Saved data entries:
== Segment start ==

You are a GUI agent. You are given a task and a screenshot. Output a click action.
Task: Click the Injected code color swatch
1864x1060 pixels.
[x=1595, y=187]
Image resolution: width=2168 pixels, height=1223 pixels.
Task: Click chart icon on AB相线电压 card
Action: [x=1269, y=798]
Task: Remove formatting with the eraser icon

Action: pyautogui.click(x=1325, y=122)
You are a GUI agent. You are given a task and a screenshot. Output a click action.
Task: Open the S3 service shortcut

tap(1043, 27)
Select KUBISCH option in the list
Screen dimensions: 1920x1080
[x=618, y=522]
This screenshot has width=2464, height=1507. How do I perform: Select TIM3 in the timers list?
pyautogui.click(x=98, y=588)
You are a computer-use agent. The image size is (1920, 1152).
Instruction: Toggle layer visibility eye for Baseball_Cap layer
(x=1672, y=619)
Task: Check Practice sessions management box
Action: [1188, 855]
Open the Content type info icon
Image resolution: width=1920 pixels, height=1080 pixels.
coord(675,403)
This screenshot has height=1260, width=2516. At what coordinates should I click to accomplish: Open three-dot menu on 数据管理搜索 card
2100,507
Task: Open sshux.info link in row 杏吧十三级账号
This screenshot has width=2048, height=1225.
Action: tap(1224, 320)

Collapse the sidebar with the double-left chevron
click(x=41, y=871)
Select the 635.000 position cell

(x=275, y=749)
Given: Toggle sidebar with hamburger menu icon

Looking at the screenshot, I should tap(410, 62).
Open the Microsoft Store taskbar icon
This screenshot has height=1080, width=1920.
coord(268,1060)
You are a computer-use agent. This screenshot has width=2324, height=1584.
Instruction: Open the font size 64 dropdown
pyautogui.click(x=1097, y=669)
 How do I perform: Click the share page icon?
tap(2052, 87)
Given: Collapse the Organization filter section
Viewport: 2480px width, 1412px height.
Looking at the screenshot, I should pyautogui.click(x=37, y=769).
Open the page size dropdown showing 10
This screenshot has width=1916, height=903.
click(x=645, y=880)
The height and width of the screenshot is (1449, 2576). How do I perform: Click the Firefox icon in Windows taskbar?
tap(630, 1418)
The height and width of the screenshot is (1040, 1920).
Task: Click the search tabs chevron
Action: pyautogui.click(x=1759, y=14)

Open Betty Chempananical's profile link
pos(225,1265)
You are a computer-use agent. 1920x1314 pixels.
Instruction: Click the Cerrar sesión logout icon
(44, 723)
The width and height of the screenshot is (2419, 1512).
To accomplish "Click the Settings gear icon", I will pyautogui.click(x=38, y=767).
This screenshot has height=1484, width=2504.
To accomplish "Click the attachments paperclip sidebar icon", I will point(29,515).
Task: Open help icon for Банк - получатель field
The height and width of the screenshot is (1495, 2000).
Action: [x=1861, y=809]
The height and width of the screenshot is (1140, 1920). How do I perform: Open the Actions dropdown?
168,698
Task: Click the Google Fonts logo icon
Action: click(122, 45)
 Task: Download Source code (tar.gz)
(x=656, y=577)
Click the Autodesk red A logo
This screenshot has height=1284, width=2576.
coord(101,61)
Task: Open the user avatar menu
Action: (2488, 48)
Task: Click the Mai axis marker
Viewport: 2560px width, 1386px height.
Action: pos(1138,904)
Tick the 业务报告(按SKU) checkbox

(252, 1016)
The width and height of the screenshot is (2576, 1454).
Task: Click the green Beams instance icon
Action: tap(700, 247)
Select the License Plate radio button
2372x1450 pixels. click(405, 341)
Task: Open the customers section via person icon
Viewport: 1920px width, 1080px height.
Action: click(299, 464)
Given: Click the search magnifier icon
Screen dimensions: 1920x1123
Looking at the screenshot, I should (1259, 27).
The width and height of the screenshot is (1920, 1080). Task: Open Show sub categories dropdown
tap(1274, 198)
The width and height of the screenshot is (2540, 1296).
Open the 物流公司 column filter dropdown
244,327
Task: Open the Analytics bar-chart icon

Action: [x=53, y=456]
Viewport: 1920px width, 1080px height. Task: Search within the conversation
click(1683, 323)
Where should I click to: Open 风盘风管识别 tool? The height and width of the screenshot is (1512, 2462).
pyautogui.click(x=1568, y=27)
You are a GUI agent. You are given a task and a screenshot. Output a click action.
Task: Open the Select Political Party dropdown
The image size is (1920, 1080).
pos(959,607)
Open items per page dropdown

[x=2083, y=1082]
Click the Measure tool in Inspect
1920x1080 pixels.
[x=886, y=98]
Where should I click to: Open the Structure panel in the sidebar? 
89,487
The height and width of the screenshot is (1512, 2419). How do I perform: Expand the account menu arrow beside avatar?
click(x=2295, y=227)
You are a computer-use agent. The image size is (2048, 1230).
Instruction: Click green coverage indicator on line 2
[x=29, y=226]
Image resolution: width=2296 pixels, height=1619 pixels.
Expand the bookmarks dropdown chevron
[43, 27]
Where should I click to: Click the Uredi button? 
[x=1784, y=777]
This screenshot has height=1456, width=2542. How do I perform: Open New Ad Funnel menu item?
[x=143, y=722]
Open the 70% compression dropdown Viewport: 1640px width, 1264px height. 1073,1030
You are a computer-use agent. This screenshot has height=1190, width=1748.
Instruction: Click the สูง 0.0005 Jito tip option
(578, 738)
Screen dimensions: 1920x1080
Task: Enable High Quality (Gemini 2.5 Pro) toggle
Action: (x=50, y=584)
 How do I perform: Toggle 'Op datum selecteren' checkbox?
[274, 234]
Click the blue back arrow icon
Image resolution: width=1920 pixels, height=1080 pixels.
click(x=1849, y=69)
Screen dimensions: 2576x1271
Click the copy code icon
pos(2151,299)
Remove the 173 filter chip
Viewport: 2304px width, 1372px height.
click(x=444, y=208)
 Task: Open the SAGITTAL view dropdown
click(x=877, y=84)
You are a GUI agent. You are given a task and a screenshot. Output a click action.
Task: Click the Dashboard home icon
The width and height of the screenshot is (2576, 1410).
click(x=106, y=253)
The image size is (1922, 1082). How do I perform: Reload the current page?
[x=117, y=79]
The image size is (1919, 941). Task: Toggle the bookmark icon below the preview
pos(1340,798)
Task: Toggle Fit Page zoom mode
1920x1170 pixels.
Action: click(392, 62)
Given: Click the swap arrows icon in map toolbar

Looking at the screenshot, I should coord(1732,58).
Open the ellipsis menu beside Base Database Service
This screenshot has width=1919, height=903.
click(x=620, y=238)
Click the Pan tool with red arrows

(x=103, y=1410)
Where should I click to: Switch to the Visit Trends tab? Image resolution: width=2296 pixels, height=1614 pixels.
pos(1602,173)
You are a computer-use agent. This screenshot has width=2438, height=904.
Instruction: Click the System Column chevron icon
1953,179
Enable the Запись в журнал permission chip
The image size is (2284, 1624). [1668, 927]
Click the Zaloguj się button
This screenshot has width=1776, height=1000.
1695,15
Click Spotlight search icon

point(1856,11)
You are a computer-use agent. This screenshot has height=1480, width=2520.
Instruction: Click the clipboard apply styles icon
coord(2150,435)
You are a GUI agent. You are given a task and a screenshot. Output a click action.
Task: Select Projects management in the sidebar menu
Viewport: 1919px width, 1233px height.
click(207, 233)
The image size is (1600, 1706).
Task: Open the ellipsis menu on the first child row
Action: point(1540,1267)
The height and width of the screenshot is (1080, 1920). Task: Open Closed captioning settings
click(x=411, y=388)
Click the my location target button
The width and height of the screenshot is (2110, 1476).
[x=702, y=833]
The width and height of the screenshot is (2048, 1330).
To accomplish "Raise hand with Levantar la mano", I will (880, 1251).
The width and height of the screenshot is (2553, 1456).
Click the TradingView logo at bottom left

== Segment end ==

Each entry above is to be quoted exactly.

You are a GUI agent. You are given a task and a screenshot. Output a click action.
Task: Click the Injected code color swatch
1864x1060 pixels.
[x=1595, y=187]
Image resolution: width=2168 pixels, height=1223 pixels.
Task: Click chart icon on AB相线电压 card
Action: [x=1269, y=798]
Task: Remove formatting with the eraser icon

Action: pyautogui.click(x=1325, y=122)
You are a GUI agent. You are given a task and a screenshot. Output a click action.
Task: Open the S3 service shortcut

tap(1043, 27)
Select KUBISCH option in the list
Screen dimensions: 1920x1080
[x=618, y=522]
This screenshot has width=2464, height=1507. How do I perform: Select TIM3 in the timers list?
pyautogui.click(x=98, y=588)
You are a computer-use agent. The image size is (1920, 1152).
Instruction: Toggle layer visibility eye for Baseball_Cap layer
(x=1672, y=619)
Task: Check Practice sessions management box
Action: [1188, 855]
Open the Content type info icon
Image resolution: width=1920 pixels, height=1080 pixels.
coord(675,403)
This screenshot has height=1260, width=2516. At what coordinates should I click to accomplish: Open three-dot menu on 数据管理搜索 card
2100,507
Task: Open sshux.info link in row 杏吧十三级账号
This screenshot has width=2048, height=1225.
Action: tap(1224, 320)

Collapse the sidebar with the double-left chevron
click(x=41, y=871)
Select the 635.000 position cell

(x=275, y=749)
Given: Toggle sidebar with hamburger menu icon

Looking at the screenshot, I should tap(410, 62).
Open the Microsoft Store taskbar icon
This screenshot has height=1080, width=1920.
coord(268,1060)
You are a computer-use agent. This screenshot has width=2324, height=1584.
Instruction: Open the font size 64 dropdown
pyautogui.click(x=1097, y=669)
 How do I perform: Click the share page icon?
tap(2052, 87)
Given: Collapse the Organization filter section
Viewport: 2480px width, 1412px height.
Looking at the screenshot, I should pyautogui.click(x=37, y=769).
Open the page size dropdown showing 10
This screenshot has width=1916, height=903.
click(x=645, y=880)
The height and width of the screenshot is (1449, 2576). How do I perform: Click the Firefox icon in Windows taskbar?
tap(630, 1418)
The height and width of the screenshot is (1040, 1920).
Task: Click the search tabs chevron
Action: pyautogui.click(x=1759, y=14)

Open Betty Chempananical's profile link
pos(225,1265)
You are a computer-use agent. 1920x1314 pixels.
Instruction: Click the Cerrar sesión logout icon
(44, 723)
The width and height of the screenshot is (2419, 1512).
To accomplish "Click the Settings gear icon", I will pyautogui.click(x=38, y=767).
This screenshot has height=1484, width=2504.
To accomplish "Click the attachments paperclip sidebar icon", I will point(29,515).
Task: Open help icon for Банк - получатель field
The height and width of the screenshot is (1495, 2000).
Action: [x=1861, y=809]
The height and width of the screenshot is (1140, 1920). How do I perform: Open the Actions dropdown?
168,698
Task: Click the Google Fonts logo icon
Action: click(122, 45)
 Task: Download Source code (tar.gz)
(x=656, y=577)
Click the Autodesk red A logo
This screenshot has height=1284, width=2576.
coord(101,61)
Task: Open the user avatar menu
Action: (2488, 48)
Task: Click the Mai axis marker
Viewport: 2560px width, 1386px height.
Action: pos(1138,904)
Tick the 业务报告(按SKU) checkbox

(252, 1016)
The width and height of the screenshot is (2576, 1454).
Task: Click the green Beams instance icon
Action: tap(700, 247)
Select the License Plate radio button
2372x1450 pixels. click(405, 341)
Task: Open the customers section via person icon
Viewport: 1920px width, 1080px height.
Action: click(299, 464)
Given: Click the search magnifier icon
Screen dimensions: 1920x1123
Looking at the screenshot, I should (1259, 27).
The width and height of the screenshot is (1920, 1080). Task: Open Show sub categories dropdown
tap(1274, 198)
The width and height of the screenshot is (2540, 1296).
Open the 物流公司 column filter dropdown
244,327
Task: Open the Analytics bar-chart icon

Action: [x=53, y=456]
Viewport: 1920px width, 1080px height. Task: Search within the conversation
click(1683, 323)
Where should I click to: Open 风盘风管识别 tool? The height and width of the screenshot is (1512, 2462).
pyautogui.click(x=1568, y=27)
You are a GUI agent. You are given a task and a screenshot. Output a click action.
Task: Open the Select Political Party dropdown
The image size is (1920, 1080).
pos(959,607)
Open items per page dropdown

[x=2083, y=1082]
Click the Measure tool in Inspect
1920x1080 pixels.
[x=886, y=98]
Where should I click to: Open the Structure panel in the sidebar? 
89,487
The height and width of the screenshot is (1512, 2419). How do I perform: Expand the account menu arrow beside avatar?
click(x=2295, y=227)
You are a computer-use agent. The image size is (2048, 1230).
Instruction: Click green coverage indicator on line 2
[x=29, y=226]
Image resolution: width=2296 pixels, height=1619 pixels.
Expand the bookmarks dropdown chevron
[43, 27]
Where should I click to: Click the Uredi button? 
[x=1784, y=777]
This screenshot has height=1456, width=2542. How do I perform: Open New Ad Funnel menu item?
[x=143, y=722]
Open the 70% compression dropdown Viewport: 1640px width, 1264px height. 1073,1030
You are a computer-use agent. This screenshot has height=1190, width=1748.
Instruction: Click the สูง 0.0005 Jito tip option
(578, 738)
Screen dimensions: 1920x1080
Task: Enable High Quality (Gemini 2.5 Pro) toggle
Action: (x=50, y=584)
 How do I perform: Toggle 'Op datum selecteren' checkbox?
[274, 234]
Click the blue back arrow icon
Image resolution: width=1920 pixels, height=1080 pixels.
click(x=1849, y=69)
Screen dimensions: 2576x1271
Click the copy code icon
pos(2151,299)
Remove the 173 filter chip
Viewport: 2304px width, 1372px height.
click(x=444, y=208)
 Task: Open the SAGITTAL view dropdown
click(x=877, y=84)
You are a GUI agent. You are given a task and a screenshot. Output a click action.
Task: Click the Dashboard home icon
The width and height of the screenshot is (2576, 1410).
click(x=106, y=253)
The image size is (1922, 1082). How do I perform: Reload the current page?
[x=117, y=79]
The image size is (1919, 941). Task: Toggle the bookmark icon below the preview
pos(1340,798)
Task: Toggle Fit Page zoom mode
1920x1170 pixels.
Action: click(392, 62)
Given: Click the swap arrows icon in map toolbar

Looking at the screenshot, I should coord(1732,58).
Open the ellipsis menu beside Base Database Service
This screenshot has width=1919, height=903.
click(x=620, y=238)
Click the Pan tool with red arrows

(x=103, y=1410)
Where should I click to: Switch to the Visit Trends tab? Image resolution: width=2296 pixels, height=1614 pixels.
pos(1602,173)
You are a computer-use agent. This screenshot has width=2438, height=904.
Instruction: Click the System Column chevron icon
1953,179
Enable the Запись в журнал permission chip
The image size is (2284, 1624). [1668, 927]
Click the Zaloguj się button
This screenshot has width=1776, height=1000.
1695,15
Click Spotlight search icon

point(1856,11)
You are a computer-use agent. This screenshot has height=1480, width=2520.
Instruction: Click the clipboard apply styles icon
coord(2150,435)
You are a GUI agent. You are given a task and a screenshot. Output a click action.
Task: Select Projects management in the sidebar menu
Viewport: 1919px width, 1233px height.
click(207, 233)
The image size is (1600, 1706).
Task: Open the ellipsis menu on the first child row
Action: point(1540,1267)
The height and width of the screenshot is (1080, 1920). Task: Open Closed captioning settings
click(x=411, y=388)
Click the my location target button
The width and height of the screenshot is (2110, 1476).
[x=702, y=833]
The width and height of the screenshot is (2048, 1330).
To accomplish "Raise hand with Levantar la mano", I will (880, 1251).
The width and height of the screenshot is (2553, 1456).
Click the TradingView logo at bottom left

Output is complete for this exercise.